The Nickelodeon sitcom iCarly (2007–2012) centers around Carly Shay, who creates her own web show with her best friends Sam and Freddie. The series stars Miranda Cosgrove as Carly, Jennette McCurdy as Sam, Nathan Kress as Freddie, Jerry Trainor as Spencer, and Noah Munck as Gibby. iCarly was created by Dan Schneider, who also serves as executive producer. Two television films, iGo to Japan and iParty with Victorious, a crossover with Victorious, were released in 2008 and 2011 respectively. A joint spin-off with Victorious, titled Sam & Cat, starring McCurdy and Ariana Grande as Cat Valentine, aired on Nickelodeon from 2013 to 2014. 

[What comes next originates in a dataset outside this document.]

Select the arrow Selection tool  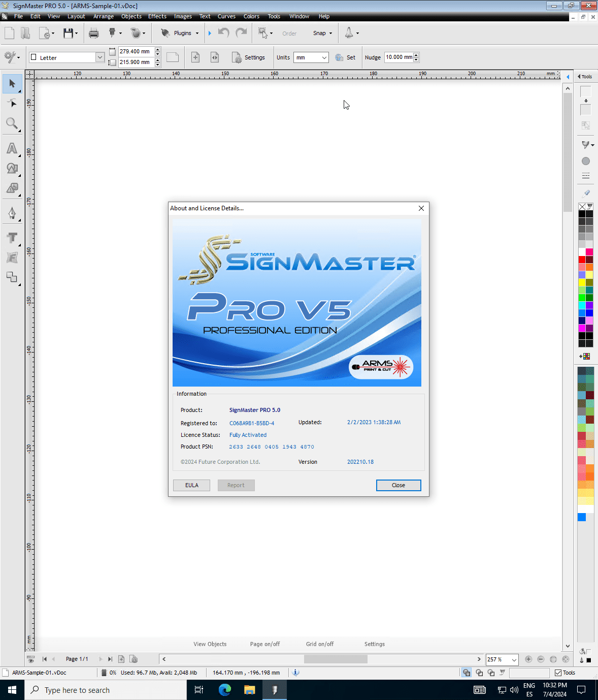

In 2021, a revival of the series was released for Paramount+, with Cosgrove, Kress, and Trainor continuing their roles, and also starring Laci Mosley as Carly's best friend Harper and Jaidyn Triplett as Freddie's stepdaughter Millicent. The series was developed by Ali Schouten without Schneider's involvement, who also serves as executive producer alongside Cosgrove.

Main characters

Overview

Carly Shay
Carly Shay (Miranda Cosgrove) starts as a 13-year-old girl who lives with her older brother, Spencer Shay, in Seattle, Washington. They live in the Bushwell Plaza apartment building.

In "iPilot", Carly takes the blame for one of Sam's pranks and has to oversee people who want to be in the school's talent show as punishment. When Carly, Sam, and Freddie's suggestions are completely ignored, they decide to make a web show named iCarly upon Freddie's suggestion, with the 'i' standing for 'Internet' and Carly's name since she will be the host of the show.

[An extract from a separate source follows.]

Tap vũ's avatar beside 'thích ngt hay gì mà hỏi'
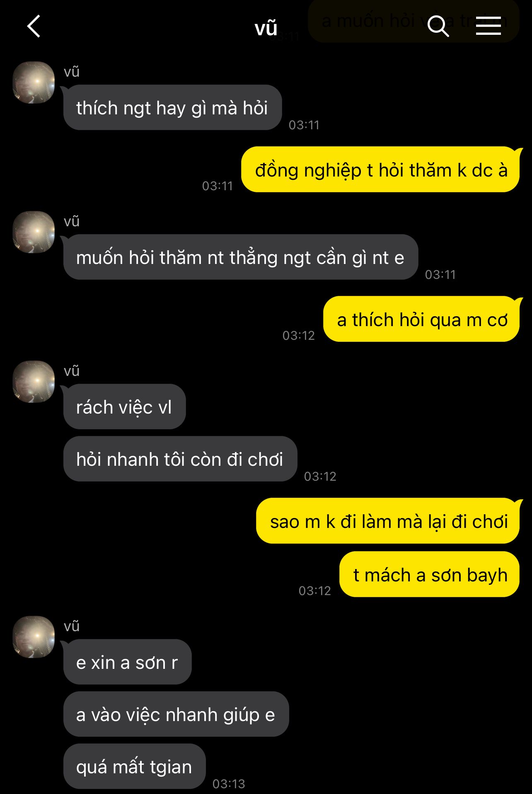Screen dimensions: 532x794 (x=34, y=82)
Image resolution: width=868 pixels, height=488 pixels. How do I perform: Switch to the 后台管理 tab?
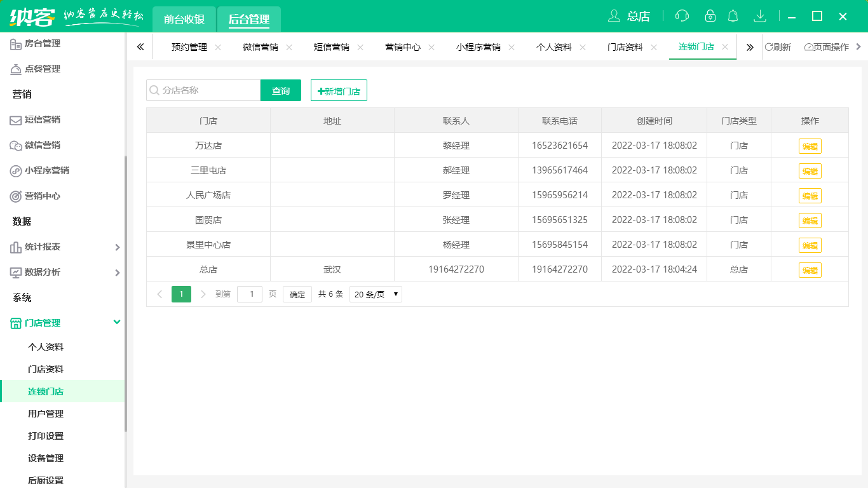[x=248, y=20]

In the 2021 revival, it is revealed that Carly hosted QVC whilst in Italy and hosted college radio while studying theater and media studies. By the events of the reboot, she is sharing an apartment in Seattle with her new friend Harper. After failed attempts to start an internet channel with romantic interests, she decides to restart her iCarly webshow, with Freddie and Spencer assisting her.

Sam Puckett
Samantha "Sam" Puckett (Jennette McCurdy) is Carly Shay's best friend, and in later episodes is Freddie Benson's ex-girlfriend. She co-hosts the iCarly webshow with Carly, and also handles the sound effect remote control. Sam has an identical twin sister named Melanie. Their mother is Pam Puckett (Jane Lynch). Sam also stated she and her twin sister Melanie were born on a bus due to poor planning by their mother.

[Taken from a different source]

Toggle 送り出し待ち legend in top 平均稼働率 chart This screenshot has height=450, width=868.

In the series finale, "iGoodbye", Sam and Carly take a break from their web show while Carly moves to Italy. Sam becomes a lead character in the spin-off series Sam & Cat, in which she moves to Los Angeles and becomes friends with Cat Valentine (a character originally from Victorious) after rescuing her from a garbage truck.

in the 2021 revival, it's revealed that Sam had left Los Angeles and joined a biker gang that travels the country.

Freddie Benson
Fredward "Freddie" Benson (Nathan Kress) is the technical producer for the web-show iCarly which stars his friends Carly Shay and Sam Puckett. He is often the scapegoat when it comes to Sam's bad ideas. It is revealed that he has had a crush on Carly since the 6th grade, but Carly generally regards him as one of her best friends. However, in "iSaved Your Life", Carly falls for him after he saves her from getting run over by a taco truck. Freddie breaks up with her and says that if Carly still loves him and would still want to be his girlfriend when "the whole hero thing dies down", he would "be very psyched about it". At the end of this episode, Freddie is shown in the elevator asking himself, "What did I do?"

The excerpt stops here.